▸ EXERCISE PROMPT:
This task calls for every line of the material to be output verbatim.

┌──

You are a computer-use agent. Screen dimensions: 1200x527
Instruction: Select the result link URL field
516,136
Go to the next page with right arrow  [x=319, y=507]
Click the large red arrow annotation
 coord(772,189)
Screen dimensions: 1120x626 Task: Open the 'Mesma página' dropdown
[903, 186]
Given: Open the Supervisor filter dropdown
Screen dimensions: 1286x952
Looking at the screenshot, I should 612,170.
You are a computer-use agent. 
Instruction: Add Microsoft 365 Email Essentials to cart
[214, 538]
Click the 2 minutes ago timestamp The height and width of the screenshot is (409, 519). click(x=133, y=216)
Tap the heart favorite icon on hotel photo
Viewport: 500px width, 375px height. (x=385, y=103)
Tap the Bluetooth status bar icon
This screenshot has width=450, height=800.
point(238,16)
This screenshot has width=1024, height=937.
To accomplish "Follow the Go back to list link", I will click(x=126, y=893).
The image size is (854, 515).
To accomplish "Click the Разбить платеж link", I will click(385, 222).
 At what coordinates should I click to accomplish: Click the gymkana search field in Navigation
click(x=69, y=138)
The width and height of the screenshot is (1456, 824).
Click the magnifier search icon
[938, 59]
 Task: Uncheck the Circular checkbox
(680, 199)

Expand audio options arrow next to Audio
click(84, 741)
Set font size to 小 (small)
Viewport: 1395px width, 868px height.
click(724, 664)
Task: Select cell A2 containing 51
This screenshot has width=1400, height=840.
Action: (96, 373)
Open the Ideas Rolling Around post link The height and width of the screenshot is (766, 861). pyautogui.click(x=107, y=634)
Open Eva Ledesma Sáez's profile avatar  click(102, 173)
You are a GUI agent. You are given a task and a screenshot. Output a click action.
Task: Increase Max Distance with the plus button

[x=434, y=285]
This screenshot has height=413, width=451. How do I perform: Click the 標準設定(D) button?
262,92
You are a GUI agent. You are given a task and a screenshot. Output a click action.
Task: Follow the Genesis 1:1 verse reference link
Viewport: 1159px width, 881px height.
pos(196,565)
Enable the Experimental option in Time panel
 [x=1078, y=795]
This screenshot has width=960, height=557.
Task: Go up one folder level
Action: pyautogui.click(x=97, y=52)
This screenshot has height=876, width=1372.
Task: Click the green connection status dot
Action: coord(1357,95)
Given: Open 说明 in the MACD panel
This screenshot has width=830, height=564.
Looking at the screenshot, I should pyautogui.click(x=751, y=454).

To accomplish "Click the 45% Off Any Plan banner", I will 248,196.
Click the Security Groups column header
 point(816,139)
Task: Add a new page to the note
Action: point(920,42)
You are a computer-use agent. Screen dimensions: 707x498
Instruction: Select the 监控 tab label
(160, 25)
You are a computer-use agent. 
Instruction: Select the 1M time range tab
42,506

└──

▸ EXERCISE ANSWER:
You are a computer-use agent. Screen dimensions: 1200x527
Instruction: Select the result link URL field
516,136
Go to the next page with right arrow  [x=319, y=507]
Click the large red arrow annotation
 coord(772,189)
Screen dimensions: 1120x626 Task: Open the 'Mesma página' dropdown
[903, 186]
Given: Open the Supervisor filter dropdown
Screen dimensions: 1286x952
Looking at the screenshot, I should 612,170.
You are a computer-use agent. 
Instruction: Add Microsoft 365 Email Essentials to cart
[214, 538]
Click the 2 minutes ago timestamp The height and width of the screenshot is (409, 519). click(x=133, y=216)
Tap the heart favorite icon on hotel photo
Viewport: 500px width, 375px height. (x=385, y=103)
Tap the Bluetooth status bar icon
This screenshot has width=450, height=800.
point(238,16)
This screenshot has width=1024, height=937.
To accomplish "Follow the Go back to list link", I will click(x=126, y=893).
The image size is (854, 515).
To accomplish "Click the Разбить платеж link", I will click(385, 222).
 At what coordinates should I click to accomplish: Click the gymkana search field in Navigation
click(x=69, y=138)
The width and height of the screenshot is (1456, 824).
Click the magnifier search icon
[938, 59]
 Task: Uncheck the Circular checkbox
(680, 199)

Expand audio options arrow next to Audio
click(84, 741)
Set font size to 小 (small)
Viewport: 1395px width, 868px height.
click(724, 664)
Task: Select cell A2 containing 51
This screenshot has width=1400, height=840.
Action: (96, 373)
Open the Ideas Rolling Around post link The height and width of the screenshot is (766, 861). pyautogui.click(x=107, y=634)
Open Eva Ledesma Sáez's profile avatar  click(102, 173)
You are a GUI agent. You are given a task and a screenshot. Output a click action.
Task: Increase Max Distance with the plus button

[x=434, y=285]
This screenshot has height=413, width=451. How do I perform: Click the 標準設定(D) button?
262,92
You are a GUI agent. You are given a task and a screenshot. Output a click action.
Task: Follow the Genesis 1:1 verse reference link
Viewport: 1159px width, 881px height.
pos(196,565)
Enable the Experimental option in Time panel
 [x=1078, y=795]
This screenshot has width=960, height=557.
Task: Go up one folder level
Action: pyautogui.click(x=97, y=52)
This screenshot has height=876, width=1372.
Task: Click the green connection status dot
Action: coord(1357,95)
Given: Open 说明 in the MACD panel
This screenshot has width=830, height=564.
Looking at the screenshot, I should pyautogui.click(x=751, y=454).

To accomplish "Click the 45% Off Any Plan banner", I will 248,196.
Click the Security Groups column header
 point(816,139)
Task: Add a new page to the note
Action: point(920,42)
You are a computer-use agent. Screen dimensions: 707x498
Instruction: Select the 监控 tab label
(160, 25)
You are a computer-use agent. 
Instruction: Select the 1M time range tab
42,506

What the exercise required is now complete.